DATA FOR THIS EXERCISE:
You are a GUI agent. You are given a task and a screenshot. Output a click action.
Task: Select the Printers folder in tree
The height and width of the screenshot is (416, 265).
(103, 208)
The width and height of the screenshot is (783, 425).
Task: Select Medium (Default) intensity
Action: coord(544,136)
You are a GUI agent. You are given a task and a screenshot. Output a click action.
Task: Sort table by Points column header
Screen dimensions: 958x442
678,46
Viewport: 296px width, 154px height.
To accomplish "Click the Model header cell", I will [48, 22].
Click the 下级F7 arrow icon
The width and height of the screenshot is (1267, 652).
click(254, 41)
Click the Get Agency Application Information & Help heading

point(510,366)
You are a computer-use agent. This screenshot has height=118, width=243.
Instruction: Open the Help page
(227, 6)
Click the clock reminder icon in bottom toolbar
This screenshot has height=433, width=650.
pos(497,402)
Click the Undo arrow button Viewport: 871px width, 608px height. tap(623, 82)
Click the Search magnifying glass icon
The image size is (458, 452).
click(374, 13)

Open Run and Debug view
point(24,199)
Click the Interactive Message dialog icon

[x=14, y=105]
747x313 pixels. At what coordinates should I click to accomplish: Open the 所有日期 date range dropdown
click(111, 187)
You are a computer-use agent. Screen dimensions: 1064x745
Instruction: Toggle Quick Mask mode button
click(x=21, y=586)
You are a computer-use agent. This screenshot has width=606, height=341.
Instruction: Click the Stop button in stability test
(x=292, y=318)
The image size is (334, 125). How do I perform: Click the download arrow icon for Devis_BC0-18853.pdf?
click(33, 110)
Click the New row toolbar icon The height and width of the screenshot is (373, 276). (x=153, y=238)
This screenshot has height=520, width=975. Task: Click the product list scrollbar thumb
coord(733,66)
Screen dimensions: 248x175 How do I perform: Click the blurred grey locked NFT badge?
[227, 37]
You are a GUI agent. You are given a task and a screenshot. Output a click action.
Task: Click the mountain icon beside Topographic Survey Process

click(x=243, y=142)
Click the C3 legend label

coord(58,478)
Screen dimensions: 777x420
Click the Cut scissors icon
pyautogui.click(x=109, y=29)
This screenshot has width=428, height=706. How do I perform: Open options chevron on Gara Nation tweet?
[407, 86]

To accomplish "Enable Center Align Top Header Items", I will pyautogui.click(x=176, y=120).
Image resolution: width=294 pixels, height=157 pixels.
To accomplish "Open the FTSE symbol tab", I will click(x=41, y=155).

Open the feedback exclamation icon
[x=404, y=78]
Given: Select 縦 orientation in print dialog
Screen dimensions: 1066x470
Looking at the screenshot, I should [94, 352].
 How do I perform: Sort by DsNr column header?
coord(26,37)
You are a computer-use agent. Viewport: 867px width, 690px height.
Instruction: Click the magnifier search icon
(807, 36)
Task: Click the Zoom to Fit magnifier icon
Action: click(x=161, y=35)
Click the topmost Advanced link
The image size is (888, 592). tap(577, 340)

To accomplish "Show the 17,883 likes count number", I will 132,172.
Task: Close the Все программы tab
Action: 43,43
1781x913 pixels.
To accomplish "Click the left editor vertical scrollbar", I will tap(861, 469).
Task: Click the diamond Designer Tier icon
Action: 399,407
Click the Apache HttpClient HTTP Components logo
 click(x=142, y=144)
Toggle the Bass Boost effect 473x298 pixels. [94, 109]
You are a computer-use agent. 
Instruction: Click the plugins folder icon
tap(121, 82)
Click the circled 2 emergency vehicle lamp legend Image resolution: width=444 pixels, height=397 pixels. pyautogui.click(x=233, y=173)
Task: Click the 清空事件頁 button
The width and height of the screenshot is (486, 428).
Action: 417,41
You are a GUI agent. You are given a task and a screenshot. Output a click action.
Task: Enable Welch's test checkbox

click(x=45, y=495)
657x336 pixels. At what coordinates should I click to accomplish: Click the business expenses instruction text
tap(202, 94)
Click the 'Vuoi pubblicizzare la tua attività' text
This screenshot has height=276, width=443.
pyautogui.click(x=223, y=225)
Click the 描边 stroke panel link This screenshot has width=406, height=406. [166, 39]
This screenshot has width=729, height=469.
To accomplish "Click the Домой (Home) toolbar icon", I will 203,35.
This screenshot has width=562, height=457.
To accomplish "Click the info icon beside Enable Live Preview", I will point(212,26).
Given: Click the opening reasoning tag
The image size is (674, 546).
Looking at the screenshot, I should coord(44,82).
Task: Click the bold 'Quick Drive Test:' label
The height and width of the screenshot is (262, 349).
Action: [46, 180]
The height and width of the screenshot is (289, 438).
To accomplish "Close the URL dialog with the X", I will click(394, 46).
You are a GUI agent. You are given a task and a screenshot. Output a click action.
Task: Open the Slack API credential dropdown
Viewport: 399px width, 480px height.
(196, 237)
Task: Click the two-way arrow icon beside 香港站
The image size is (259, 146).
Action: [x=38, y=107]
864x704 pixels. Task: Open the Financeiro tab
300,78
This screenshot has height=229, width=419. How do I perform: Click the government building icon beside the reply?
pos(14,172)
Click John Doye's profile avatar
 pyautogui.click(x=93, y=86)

WHAT TO WORK ON: Filter the listing by the string "computer"; copy each matching line.

OUTPUT FOR THIS TASK:
You are a computer-use agent. This screenshot has height=118, width=243.
You are a computer-use agent. Screen dimensions: 1064x745
You are a computer-use agent. This screenshot has width=606, height=341.
You are a computer-use agent. Viewport: 867px width, 690px height.
You are a computer-use agent. 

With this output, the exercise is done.